One of the best devices ever produced to project glass slides was the “Jules Richard Le Taxiphote Stereo-Classeur” projector, which hit the market just before 1900. It resembled a piece of furniture, which included storage for the glass plates. Nissim Levis had such a device to show his photos.
After the violent displacement of the Jewish population (1944), almost all Jewish homes were plundered. The Levis house was also looted. The cabinet holding the Taxiphote projector also contained 500 glass plates. Stolen in one piece, fortunately they were not scattered.
In 1945, the projector and the plates came into the hands of a young man, who set up a mobile viewing “business” on the streets of Ioannina. For a fair price, customers could view the “panorama”, that is, the old stereoscopic slides of a rather unknown prosperous family.

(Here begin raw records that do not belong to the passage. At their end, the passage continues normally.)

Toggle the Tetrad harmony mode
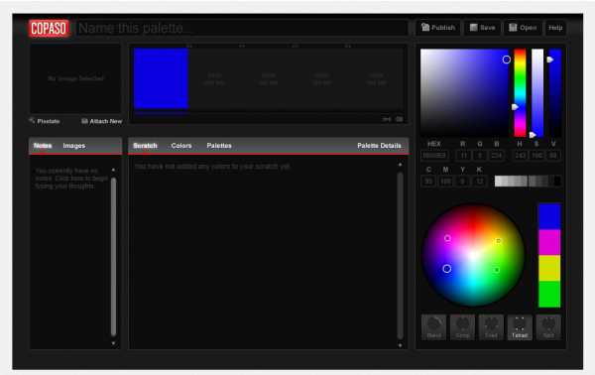The image size is (595, 375). click(x=520, y=326)
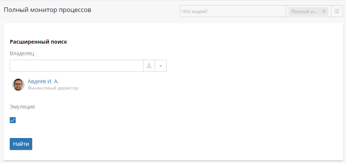Open the advanced search filter settings icon

[337, 11]
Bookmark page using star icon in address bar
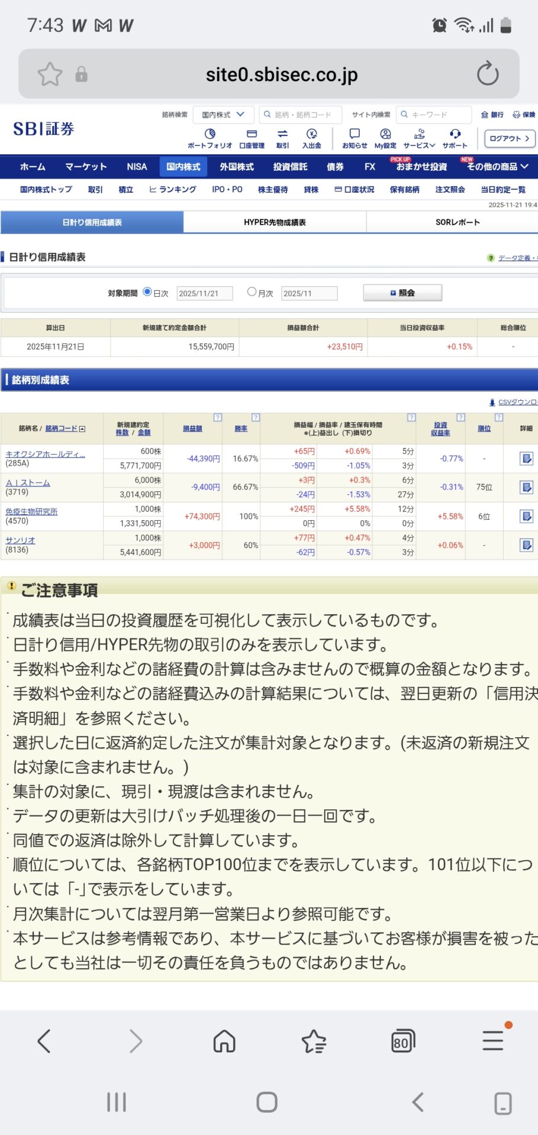 pos(50,74)
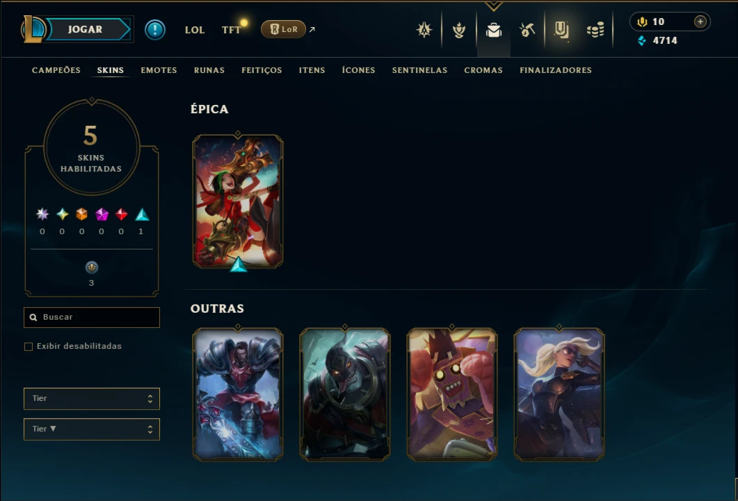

The way the Levis family had lived in the early 20th century seemed exotic in Ioannina 40 years later, so poor had the city become.

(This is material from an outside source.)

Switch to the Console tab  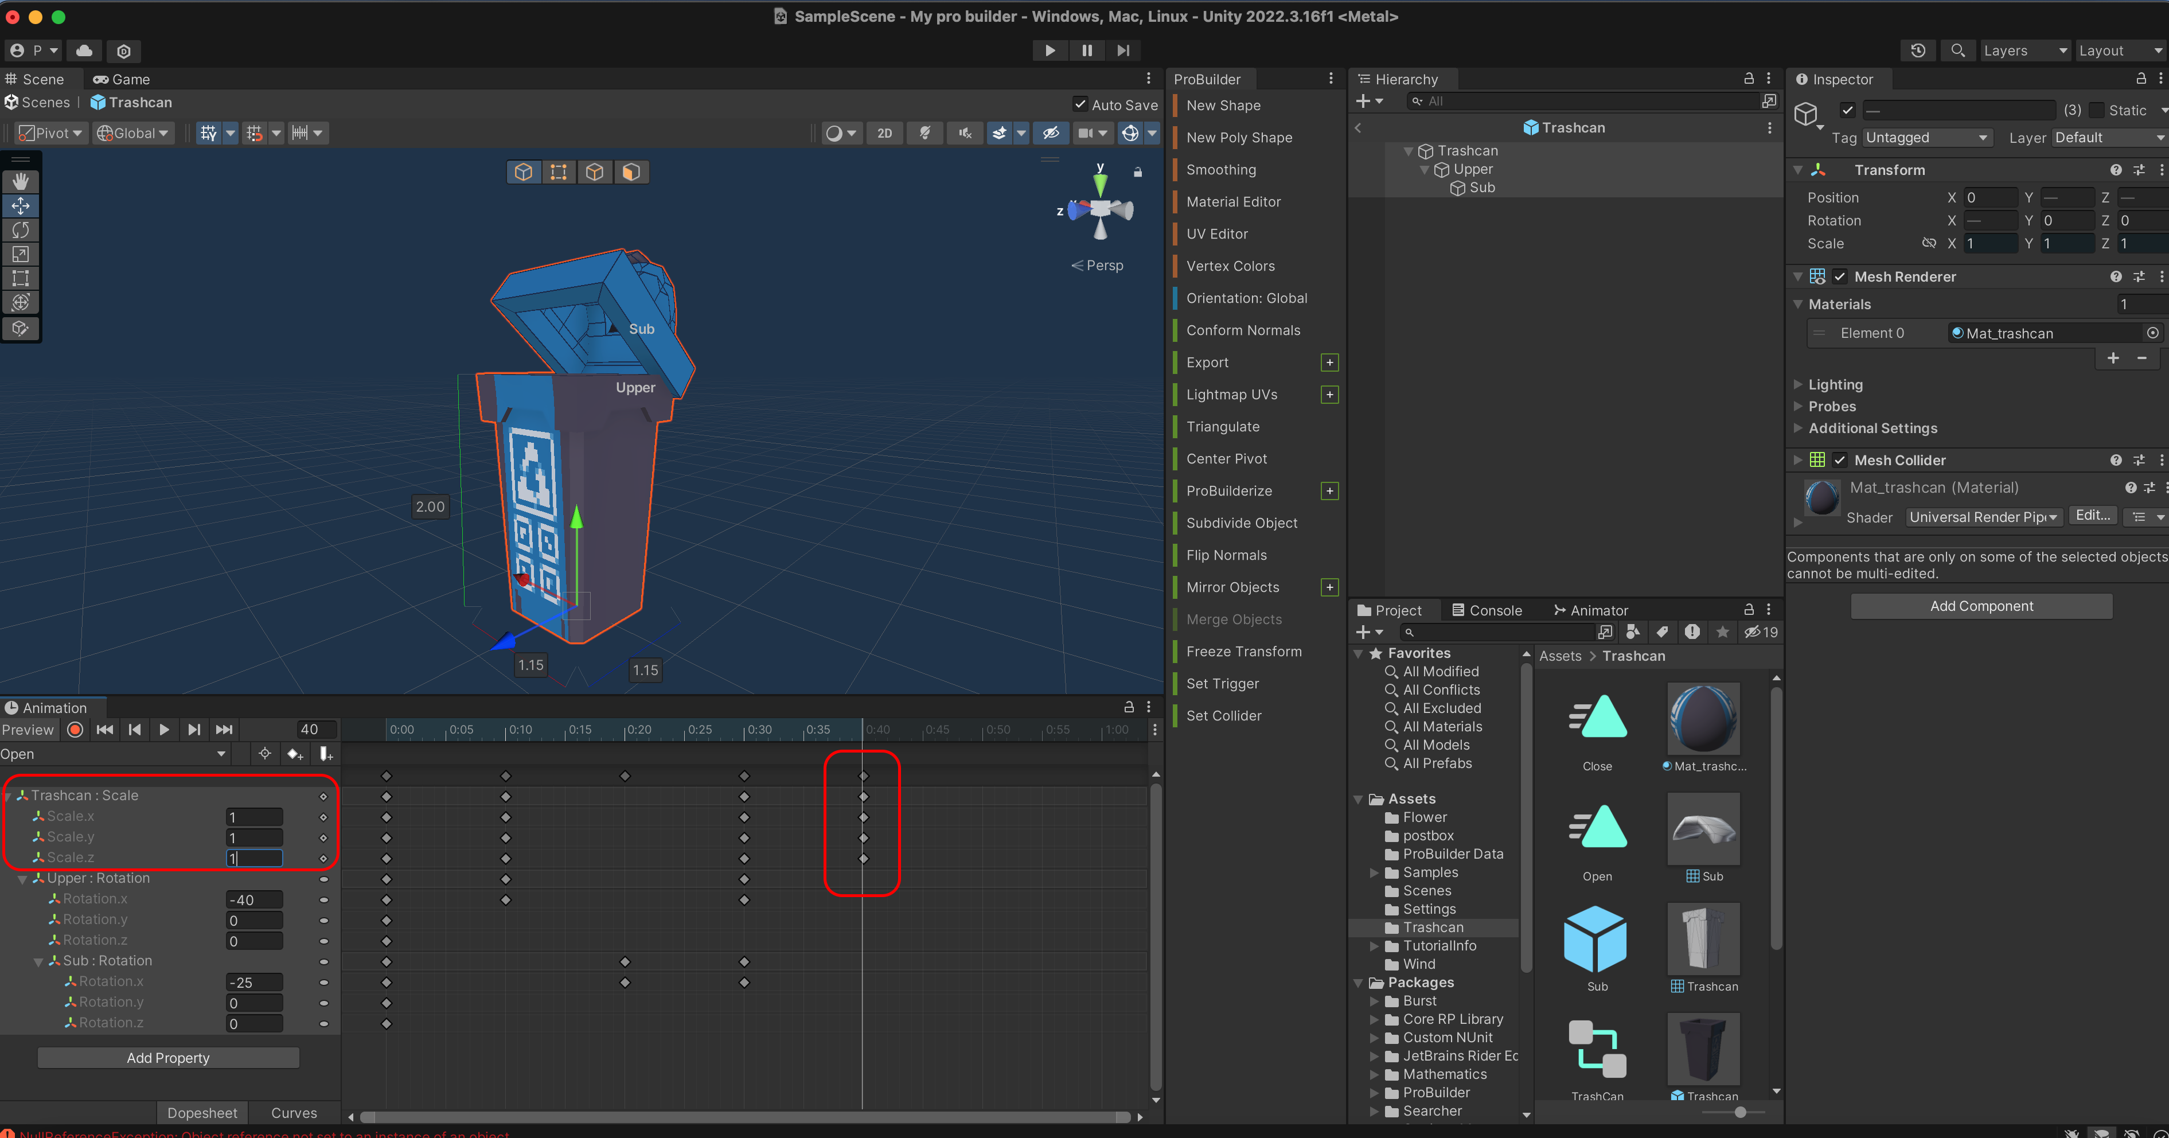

In spring 1945, when the transport situation allowed it, Hiette, a granddaughter of Davidjon Levis, and her husband, Asher Moissis, both Holocaust survivors, visited Ioannina, where they accidentally encountered the young man with the “panorama” and recognized the pictures. Immediately, they bought the projector and the slides. The family’s past once again took shape. The faces that were lost in the Holocaust re-emerged from the photographs. Another 50 glass plates of Nissim D. Levis were found in an antiques store in Athens in 1976 by the Ioanniote collector, Phillip Yovanis, who kindly passed them on to Nissim Levis’ descendants.
The thematic and chronological classification, as well as the identification of people and places, was a laborious work initiated by Davidjon’s great grandson, Raphael Moissis, and completed by his son Alexander with the creation of the book “The Nissim Levis Panorama”, which was awarded a destinction by the Academy of Athens.